Activities:
a. Do the following statements agree with the article on superannuation returns for 2018? Answer yes or no for each, quoting the words of the article that decide it.
(i) The median growth fund returned 0.8% in 2018, its lowest result since 2011.
(ii) Australian shares fell further than international shares in 2018.
(iii) Growth funds are generally designed to beat inflation by 6% a year.
b. From the last paragraph of the article on superannuation returns for 2018, list every fund category it names, along with the 2018 result it gives for each.
c. Resume the article on superannuation returns for 2018, starting after its last sentence.

Document text:
▽
Superannuation funds have just managed to produce positive investment returns for the 2018 calendar year, after fears that losses late in the year would push them into negative territory.
The ‘median growth fund’ (61-80% growth assets) returned 0.8% in 2018, according to Chant West, which is the lowest since 2011. But it also makes the seventh consequtive year of positive investment returns.
“The 2018 result doesn’t come as a surprise given the stellar run funds had experienced since early 2009,” said Chant West senior investment manager Mano Mohankumar.
“Leading in to 2018, the median growth fund had averaged close to 9% over the previous nine years and asset managers were saying that most asset sectors were fully priced or close to it, so a flat or negative year was certainly on the cards.”
“The important thing for members to remember is that growth funds are generally designed to beat inflation by 3.5% a year, which translates to about 6% per annum over the long term, and they’ve succeeded in achieving that objective over the medium and long term.”
“The power of diversification was clearly evident in 2018. When you consider that the Australian share market fell 3.1% and international shares 7.5%, the median growth fund was still able to eke out a positive return. That’s because, while these funds do invest substantially in shares they also invest in a wide range of other asset sectors including unlisted assets and traditional defensive assets such as bonds and cash, all of which produced positive
returns for the year.”
While the median ‘Growth’ fund was up ‘High growth’ and ‘All growth’ were both down – by -0.2% and -1.8% respectively. But ‘Balanced’ and ‘Conservative’ funds performed better, up 1.0% and 1.6% respectively.
△
Supplied data:
▽
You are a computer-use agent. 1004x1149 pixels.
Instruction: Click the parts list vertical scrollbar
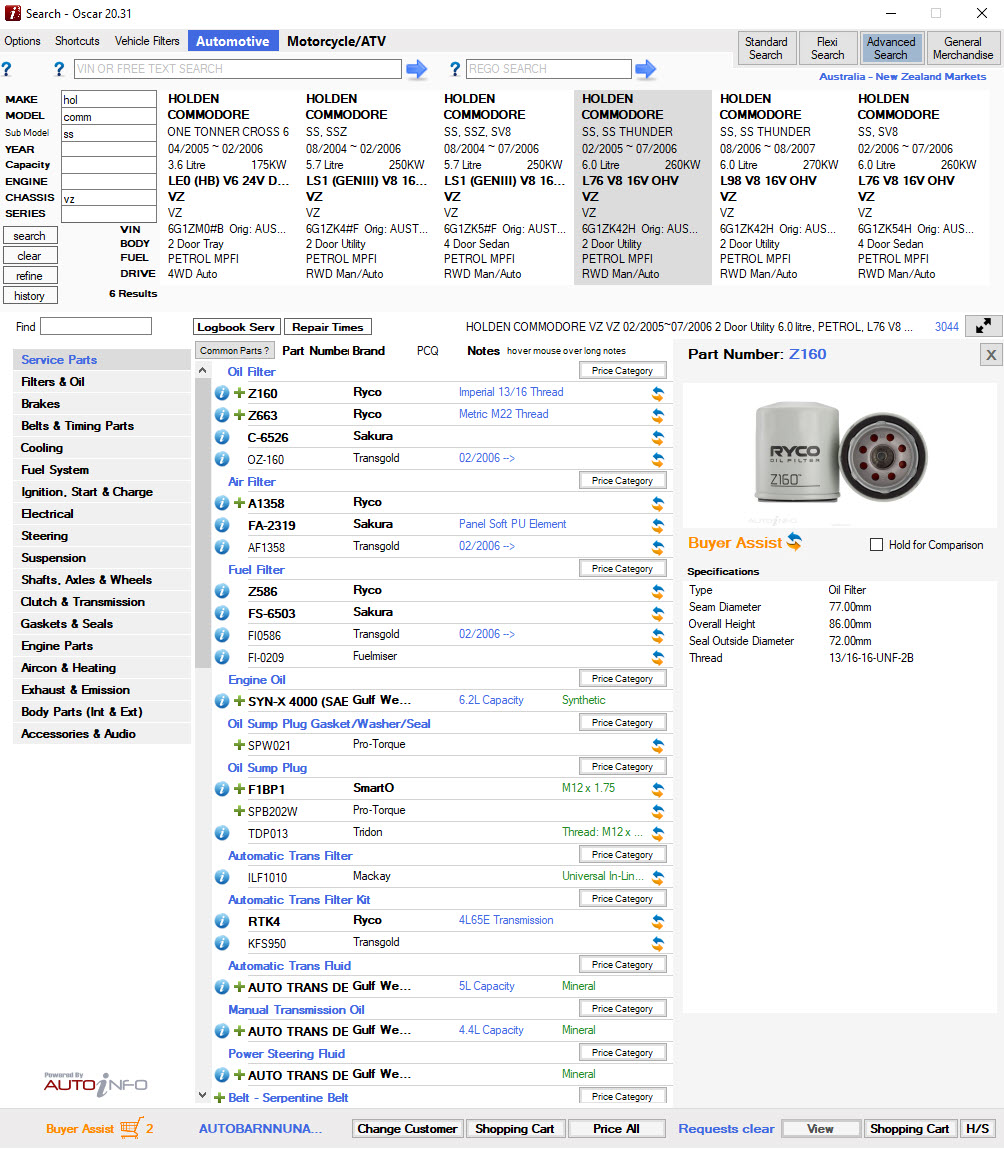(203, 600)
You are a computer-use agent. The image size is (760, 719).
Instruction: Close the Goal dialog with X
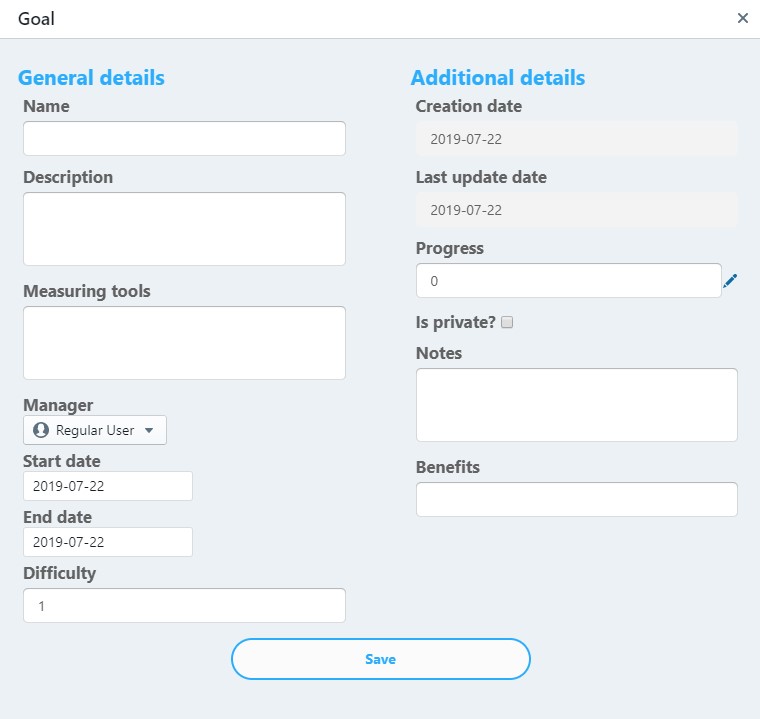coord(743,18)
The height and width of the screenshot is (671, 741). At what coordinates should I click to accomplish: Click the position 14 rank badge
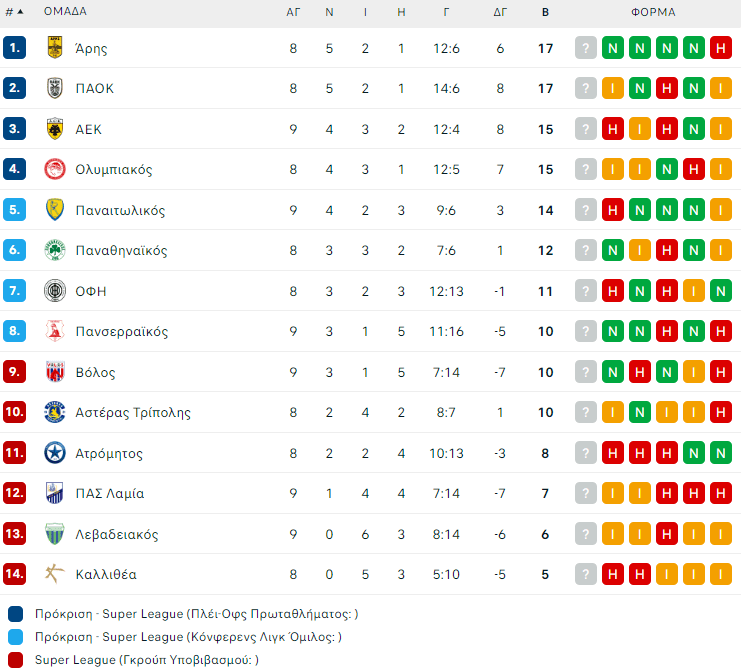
△
Answer list:
a.
(i) Yes: "returned 0.8% in 2018, according to Chant West, which is the lowest since 2011"
(ii) No: "the Australian share market fell 3.1% and international shares 7.5%"
(iii) No: "growth funds are generally designed to beat inflation by 3.5% a year"

b.
- 'Growth': up
- 'High growth': down by -0.2%
- 'All growth': down by -1.8%
- 'Balanced': up 1.0%
- 'Conservative': up 1.6%

c.
“The better performing funds in 2018 were those that had relatively higher allocations to unlisted assets – infrastructure, property and private equity – and to bonds at the expense of shares. Having a higher proportion of your international shares unhedged would have also helped, because the depreciation of the Australian dollar turned the unhedged loss of 7.5% for that sector into a 1.5% gain in unhedged terms,” said Mohankumar.
While acknowledging that 2018 was disappointing, he encouraged super fund members to not panic and to think long-term.
“Firstly, they should check that the investment option they’re in is suitable for them and, if so, remain patient and not get distracted by short-term noise. If you try to time the market by moving into a more conservative option after sharp share market falls, not only do you crystallise your losses but you also risk missing out on all or part of the subsequent rebound when markets recover.”
“So be aware of how your fund has performed over the past year, but remember that what’s more important is whether it’s achieving its long-term objectives.”
As is often said, past performance is not an indicator of future performance.